■ TASK STATEMENT ■
Take from the listing each line that has the string "computer".

(RECORDS PROVIDED)

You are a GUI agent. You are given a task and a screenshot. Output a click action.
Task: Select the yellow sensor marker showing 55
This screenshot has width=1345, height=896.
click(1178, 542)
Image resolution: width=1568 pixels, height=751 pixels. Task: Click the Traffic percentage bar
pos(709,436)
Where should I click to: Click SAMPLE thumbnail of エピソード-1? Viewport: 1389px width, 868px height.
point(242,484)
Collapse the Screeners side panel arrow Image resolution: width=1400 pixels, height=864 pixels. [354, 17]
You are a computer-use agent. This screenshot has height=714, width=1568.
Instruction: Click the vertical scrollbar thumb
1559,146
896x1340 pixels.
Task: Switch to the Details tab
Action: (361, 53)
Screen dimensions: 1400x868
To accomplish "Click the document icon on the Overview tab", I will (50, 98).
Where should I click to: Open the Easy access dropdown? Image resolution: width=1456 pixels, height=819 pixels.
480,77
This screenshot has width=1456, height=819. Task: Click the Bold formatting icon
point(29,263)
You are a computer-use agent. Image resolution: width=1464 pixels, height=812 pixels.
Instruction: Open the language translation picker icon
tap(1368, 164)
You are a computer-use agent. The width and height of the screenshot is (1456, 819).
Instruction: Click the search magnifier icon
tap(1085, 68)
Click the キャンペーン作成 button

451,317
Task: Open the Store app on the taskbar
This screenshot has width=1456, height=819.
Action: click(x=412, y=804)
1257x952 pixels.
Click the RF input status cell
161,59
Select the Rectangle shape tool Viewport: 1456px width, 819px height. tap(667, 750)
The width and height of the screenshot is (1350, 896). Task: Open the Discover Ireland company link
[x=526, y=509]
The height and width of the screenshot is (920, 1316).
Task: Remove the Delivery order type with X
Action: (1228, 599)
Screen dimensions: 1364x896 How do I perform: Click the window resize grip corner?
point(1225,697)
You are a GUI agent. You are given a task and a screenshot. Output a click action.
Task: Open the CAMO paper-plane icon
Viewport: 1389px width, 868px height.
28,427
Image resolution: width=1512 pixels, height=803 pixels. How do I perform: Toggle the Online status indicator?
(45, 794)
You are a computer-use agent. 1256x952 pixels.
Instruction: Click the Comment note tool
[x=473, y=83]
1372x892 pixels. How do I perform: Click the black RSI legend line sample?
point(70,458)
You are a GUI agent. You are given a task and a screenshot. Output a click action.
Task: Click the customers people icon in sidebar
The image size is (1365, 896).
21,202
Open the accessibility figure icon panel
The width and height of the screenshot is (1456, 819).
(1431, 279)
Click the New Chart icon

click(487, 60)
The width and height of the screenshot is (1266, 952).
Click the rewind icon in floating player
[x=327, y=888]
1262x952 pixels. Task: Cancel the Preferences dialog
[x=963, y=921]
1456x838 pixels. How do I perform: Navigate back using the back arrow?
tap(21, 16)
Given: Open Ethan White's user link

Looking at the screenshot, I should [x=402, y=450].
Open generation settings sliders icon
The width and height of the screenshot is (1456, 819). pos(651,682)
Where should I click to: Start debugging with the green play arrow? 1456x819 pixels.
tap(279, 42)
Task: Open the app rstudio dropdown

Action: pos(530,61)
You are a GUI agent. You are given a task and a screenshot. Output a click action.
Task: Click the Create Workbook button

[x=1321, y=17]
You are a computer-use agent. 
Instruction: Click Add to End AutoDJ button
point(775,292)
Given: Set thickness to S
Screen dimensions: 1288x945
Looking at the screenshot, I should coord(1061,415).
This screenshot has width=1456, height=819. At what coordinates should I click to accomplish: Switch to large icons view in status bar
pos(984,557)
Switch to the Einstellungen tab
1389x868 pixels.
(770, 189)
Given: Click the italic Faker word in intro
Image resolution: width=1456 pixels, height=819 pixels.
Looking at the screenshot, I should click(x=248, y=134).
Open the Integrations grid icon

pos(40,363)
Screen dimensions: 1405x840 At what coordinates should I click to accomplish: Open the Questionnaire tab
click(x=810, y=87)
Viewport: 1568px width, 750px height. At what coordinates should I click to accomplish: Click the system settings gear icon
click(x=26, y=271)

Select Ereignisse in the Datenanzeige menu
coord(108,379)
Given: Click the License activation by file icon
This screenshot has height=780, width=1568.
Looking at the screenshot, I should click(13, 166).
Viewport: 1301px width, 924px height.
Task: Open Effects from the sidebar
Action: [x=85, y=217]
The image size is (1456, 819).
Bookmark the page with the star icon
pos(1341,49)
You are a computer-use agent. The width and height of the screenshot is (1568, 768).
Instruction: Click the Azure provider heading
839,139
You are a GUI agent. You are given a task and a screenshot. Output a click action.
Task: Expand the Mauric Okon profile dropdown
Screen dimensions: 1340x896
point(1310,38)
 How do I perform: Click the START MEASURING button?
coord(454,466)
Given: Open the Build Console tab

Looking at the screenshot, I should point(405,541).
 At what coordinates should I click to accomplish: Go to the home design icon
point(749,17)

(End RECORDS PROVIDED)

■ EXERCISE SOLUTION ■
You are a computer-use agent. This screenshot has height=714, width=1568.
You are a computer-use agent. Image resolution: width=1464 pixels, height=812 pixels.
You are a computer-use agent. The width and height of the screenshot is (1456, 819).
You are a computer-use agent. 1256x952 pixels.
You are a computer-use agent. 
You are a computer-use agent. The width and height of the screenshot is (1568, 768).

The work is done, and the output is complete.